Suppose two new mathematical operations have been invented called * and ▲.

If a * b = a + b + b and

a ▲ b = a + a – b,

How much larger is 6 * 4 than 6 ▲ 4?

PROBLEM OF THE WEEK #12

What is the difference between

the sum of all the even counting numbers less than 101 and the
sum of all the odd counting numbers less than 101?

PROBLEM OF THE WEEK #10

PROBLEM OF THE WEEK #8

Two apples weigh the same as a banana and a cherry. A banana weighs the same as nine cherries. How many cherries weigh the same as one apple?

Problem of the week #6

A cooperative farm has three subdivisions, A, B, and C. The subdivisions loan equipment to each other as needed. In the beginning, A loaned B and C as many reapers as each (meaning B and C) then had.

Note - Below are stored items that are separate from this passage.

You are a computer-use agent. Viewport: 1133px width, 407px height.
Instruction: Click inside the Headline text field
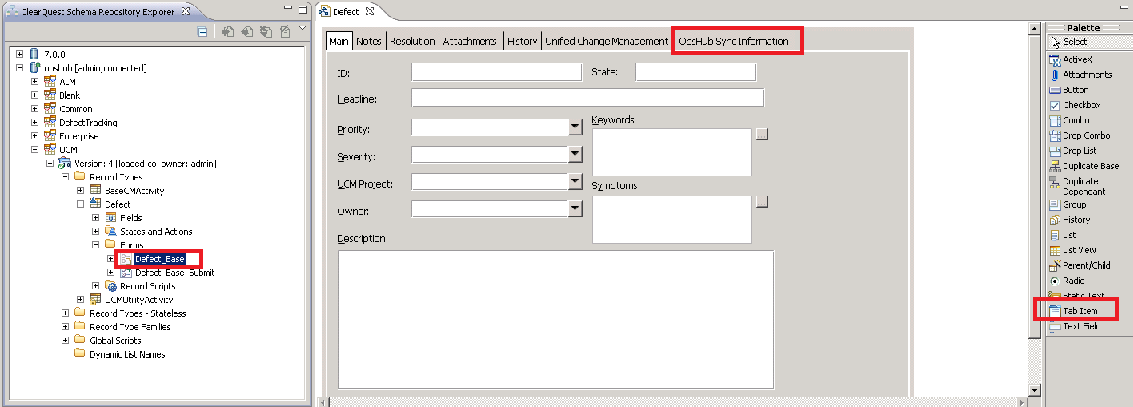click(587, 97)
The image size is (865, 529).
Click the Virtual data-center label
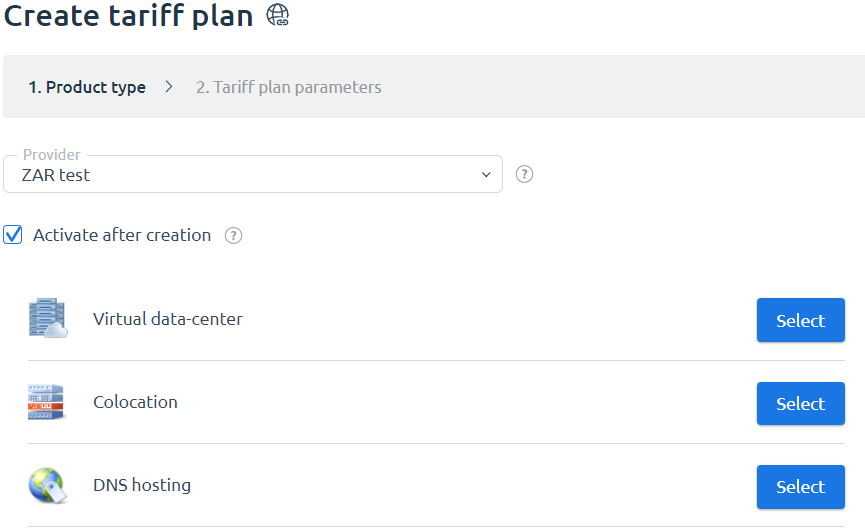[x=168, y=319]
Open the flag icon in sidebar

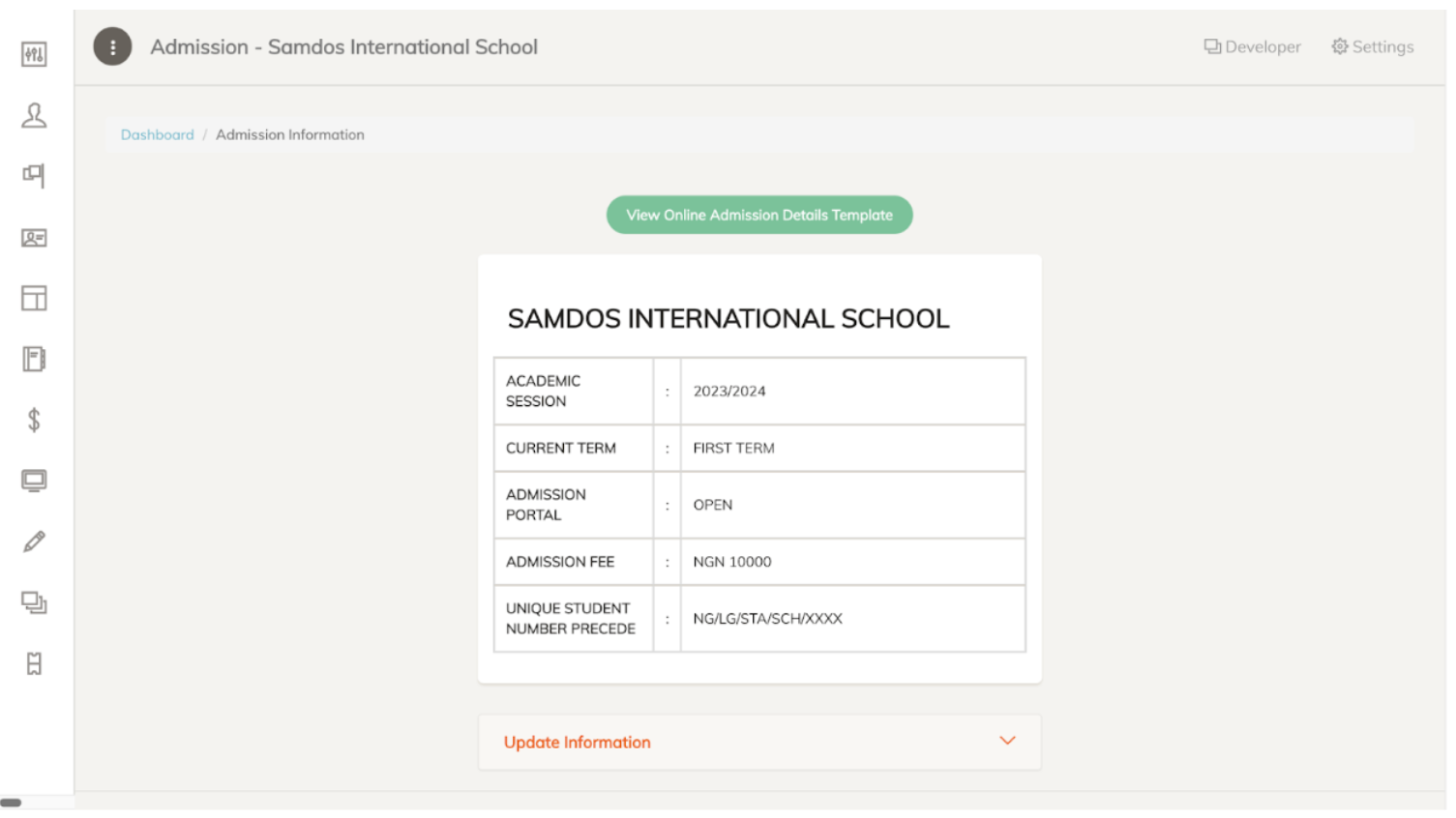(x=34, y=176)
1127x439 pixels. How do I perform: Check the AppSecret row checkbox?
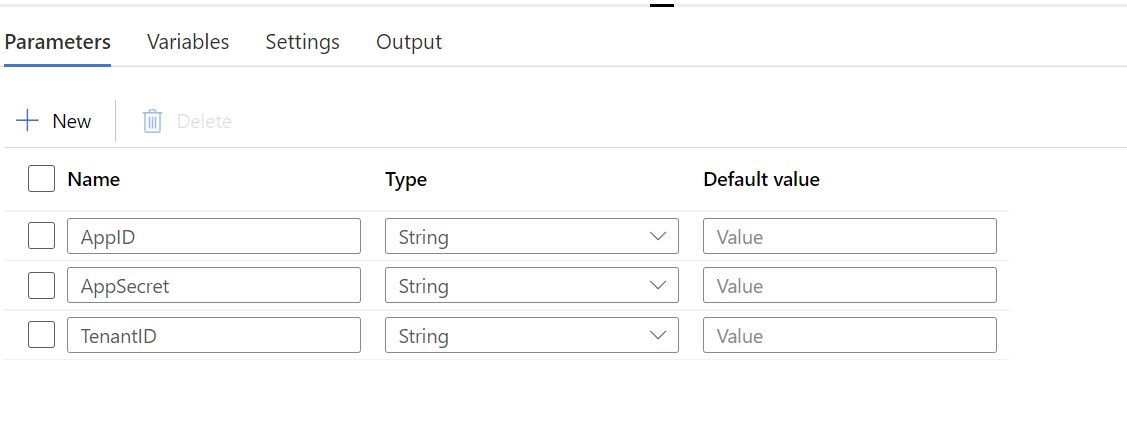click(42, 285)
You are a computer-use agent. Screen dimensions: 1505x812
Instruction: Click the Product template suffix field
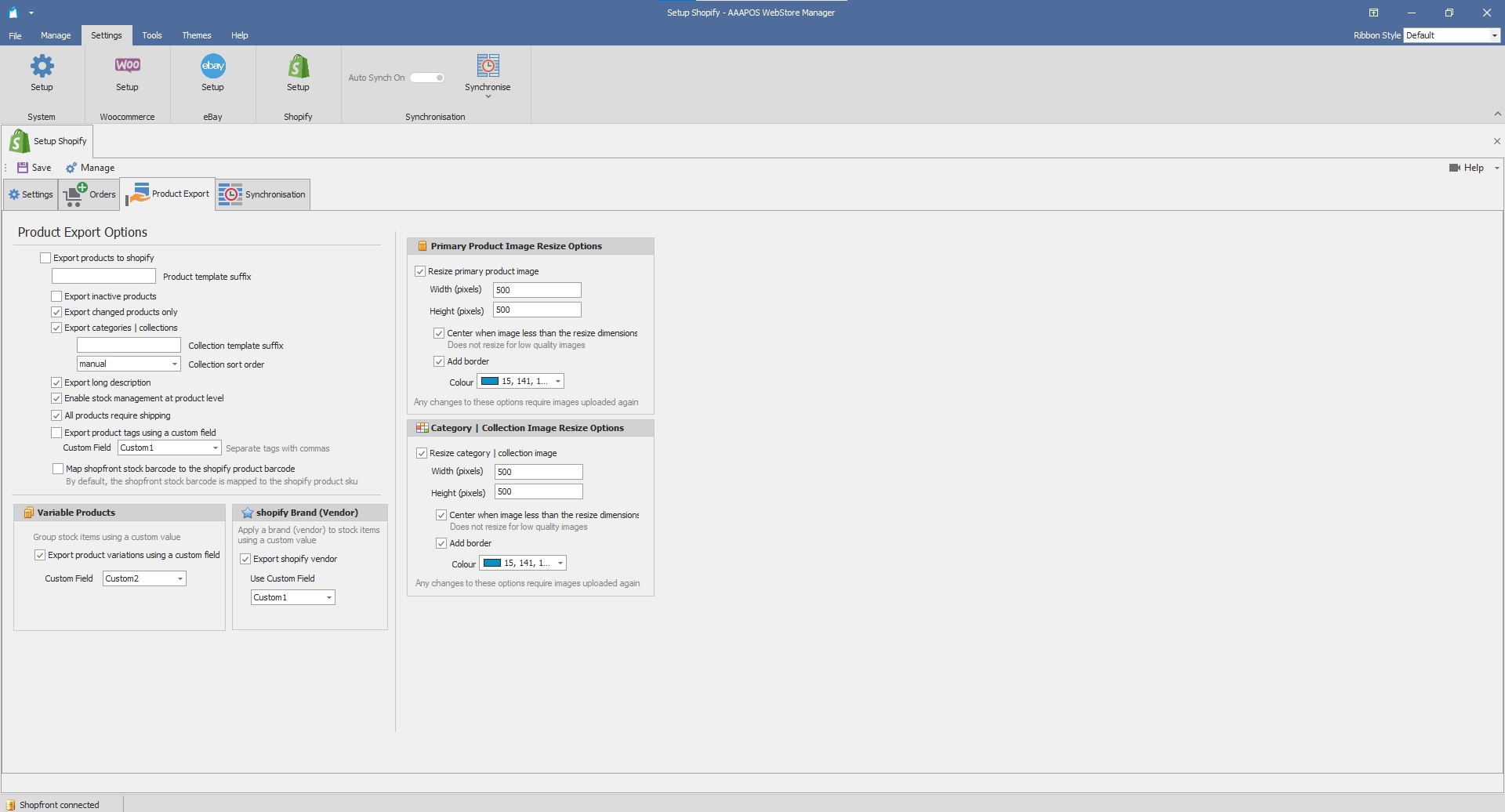point(103,277)
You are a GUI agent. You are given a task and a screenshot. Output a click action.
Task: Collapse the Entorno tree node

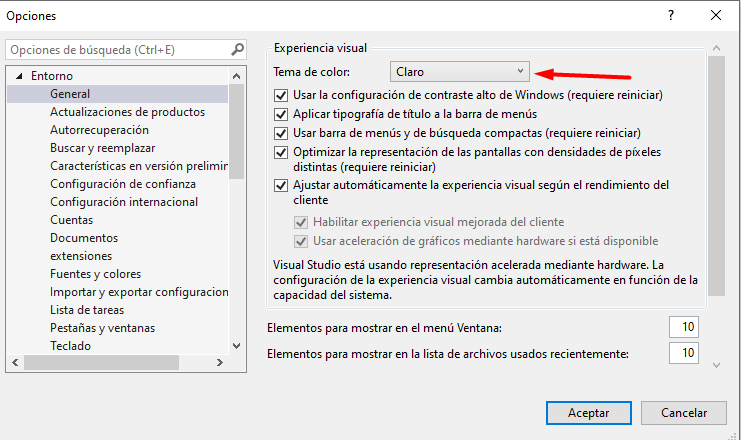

Several months later B loaned A and C as many reapers as each (meaning A and C) then had. The following spring C loaned A and B as many reapers as each (meaning A and B) then had. Each subdivision then had 16 reapers. How many reapers did each have to begin with?

Problem of the Week #4

What is the ones’ digit of the product when one hundred 7s are multiplied?

Problem of the Week #2

At a new junior high school, there are exactly 1000 students and 1000 lockers. Lockers are numbered in order from 1 to 1000. On April Fool’s Day the students played the following prank. The first student to enter the building opened every locker. The second student closed every locker that had an even number. The third student changed every third locker, closing those that were open and opening those that were closed. The fourth student changed every fourth locker, and so on. After all 1000 students passed through the locker room, which lockers were open?